Fig 7. North America.

(a) United States, (b) Canada, (c) Mexico, where variant *20B accounted for 47% of reported strains in the January 2021 case peak, and (d) Cuba.

The world (Fig 8).

Worldwide the picture is of a devastating first wave (purple), a slightly shallower second wave (blue), and blunted third wave (green), and very high cases at the start of the fourth wave, dominated by omicron in almost all countries visualized. New waves have hit every three to five months. Again, the distinctiveness of the omicron wave is clear: very high cases per million without a substantial rise in death rate per million, at least as of this writing. The density of black dots in the middle of January strongly suggests that the omicron wave will peak worldwide by February 1, 2022.

Comparison to bivariate plots (Fig 9).

When visualized as univariate time series, the infection dynamics of Denmark, Finland, and France appear similar (top two rows, plotted through mid-February 2022). In contrast, the bivariate plots illustrate substantive differences among the three countries (bottom row), most notably the curious clockwise cycle of Finland’s omicron wave (curved arrow), unique in the countries we examined. Contrast to the counterclockwise cycles of Denmark, a fellow Nordic country, and France (curved arrows).

Fig 9. Time series vs. bivariate plots.

(a) Denmark, (b) Finland, and (c) France.


The x-y scatterplot with time as an implicit variable is not a new invention. However, it has been little used in relation to cases and deaths in the COVID-19 pandemic. This communication may be considered a humble re-introduction, with brief mention of some of the observations that such visualization can facilitate. The most striking observation is the difference of the nascent omicron wave to those that have come before, as well as the ease in visualizing different infection dynamics compared to univariate time series plots. Also evident is a general flattening of subsequent waves, following the initial outbreak in 2020, most evident in South Africa and Israel and to a lesser extent in Canada and Japan. Finally, regional differences and other patterns are clearly visible.

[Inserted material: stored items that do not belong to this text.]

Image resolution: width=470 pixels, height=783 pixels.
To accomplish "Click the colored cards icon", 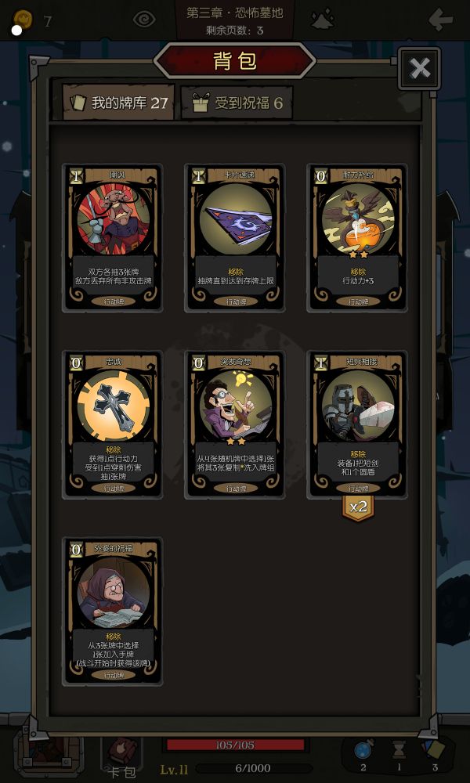I will [x=432, y=750].
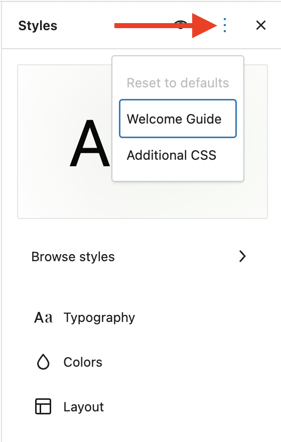Open the Typography settings label
Viewport: 281px width, 442px height.
[x=99, y=317]
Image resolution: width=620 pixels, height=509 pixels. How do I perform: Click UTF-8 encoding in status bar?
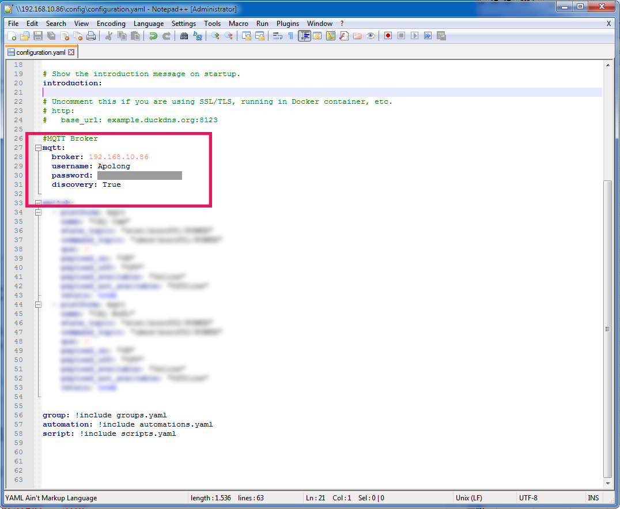pyautogui.click(x=528, y=498)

Given the history of this type of plot (for example, its utility in modeling pressure-volume or flow-volume dynamics for cardiopulmonary systems), it is interesting that it has been little used so far in the pandemic. We speculate that the main reason is that because the waves have taken place on the relatively slow timescale of months, and there have been relatively few of them to against which to see patterns (“small n”), their potential utility did not emerge until long after time series had become fixtures of COVID-19 reporting. However, going forward there are a number of variations that may prove interesting. These including sub-analysis by age, race, gender, and vaccination status. Substituting excess deaths per million in place of deaths per million is another example. It may also be fruitful to explore how the rich dynamics illustrated by these plots correlate with, or can be predicted by, reporting, vaccination status, public policy (e.g. lockdowns, worker compensation), and health status.

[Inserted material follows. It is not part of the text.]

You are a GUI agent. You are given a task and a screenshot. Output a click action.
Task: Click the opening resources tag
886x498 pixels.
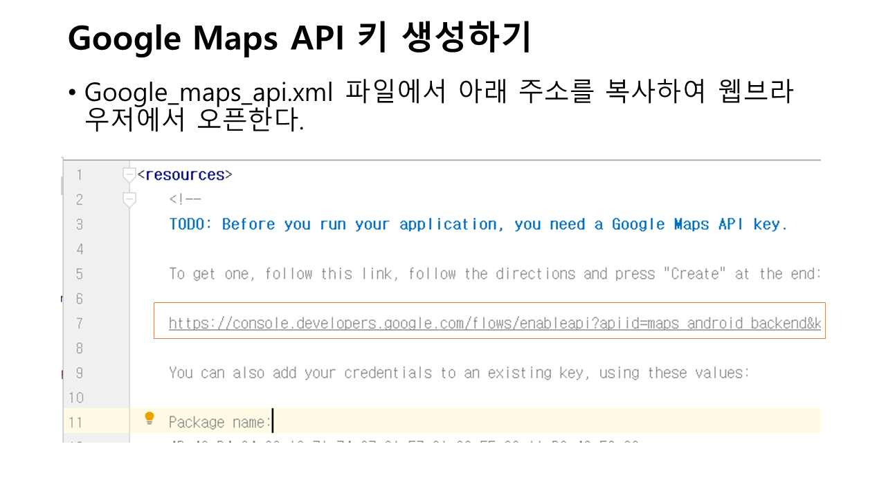click(185, 175)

We used biweekly cases and deaths, i.e. running averages, to better visualize trends without the noisiness and sampling granularity of daily reporting (e.g. weekend dips). The reader’s attention has been called to the differences in scale between the plots, which is sometimes worthy of note. The plots could also have been presented on the same scale, although differences in rates of testing and reporting, known to differ across countries, would have to be taken into account for fair conclusions to be drawn.

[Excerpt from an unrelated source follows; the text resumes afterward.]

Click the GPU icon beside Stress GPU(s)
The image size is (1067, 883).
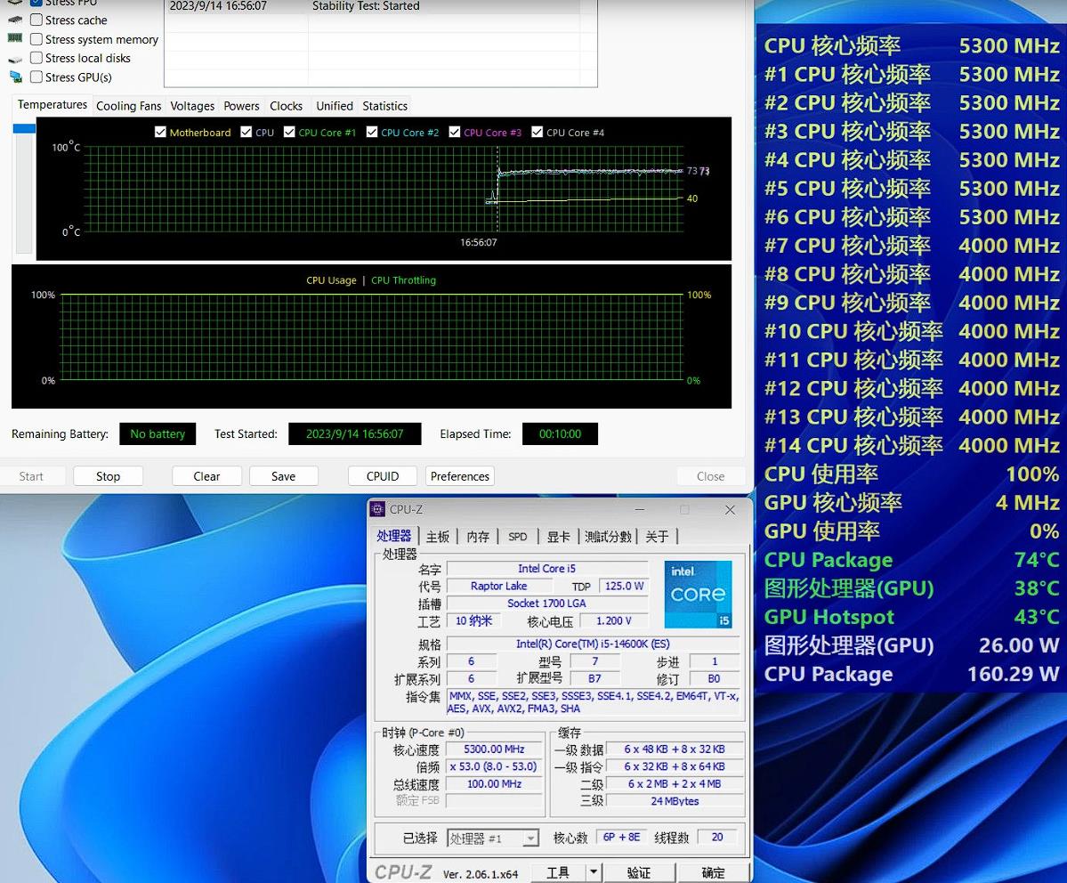coord(15,77)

In conclusion, plotting deaths per million vs. cases per million over time, with appropriate annotation, is a potentially useful way to visualize waves of infection in the COVID-19 pandemic.


This work would not have been possible without expert data collection and curation at all levels, together with the selfless commitment to openness and sharing that resulted in this data being publicly available.